According to dictionary.com, to shame something is to bring disgrace to it. Now apply that to food.
Lawmakers say food shaming has been plaguing some school cafeterias throughout Maine.
A bill being considered by state lawmakers aims to remove the stigma around students who are unable to pay for school meals.
"Children need food to learn and denial of food or shaming of a student because of some miscommunication or a parent's inability to pay the debt should not be a source of punishment," said Sen. Shenna Bellows, D-Manchester.
Supporters of the bill, including Rep. Michelle Meyer, say that public schools are humiliating students through various means.
"Withholding hot meals, posting lists of delinquent accounts, stamping hands and offering alternative meals frequently of lesser nutritional quality and often wildly known by other students to signify a family's past-due bill," said Meyer, a Democrat from Eliot.
Amanda Cooper, a Gorham Middle School teacher, said the current system that schools have in place cost a transfer student a meal because he had not filled out the necessary paperwork.

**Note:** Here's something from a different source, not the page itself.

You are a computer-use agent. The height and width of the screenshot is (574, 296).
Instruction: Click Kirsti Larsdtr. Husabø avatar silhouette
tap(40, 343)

"During the transition [the student] hadn't had the opportunity to fill out the free and reduced lunch form -- which is a process in and of itself that needs reforming -- and that child was denied a lunch because they haven't gone through the process," Cooper said.
The bottom line for lawmakers, teachers, and parents who support this bill is one thing:
"We have students in our schools who qualify for free and reduced meals who are not eating," said Rep. Jan Dodge, D-Belfast.
Supporters said the bill is a first step toward changing that.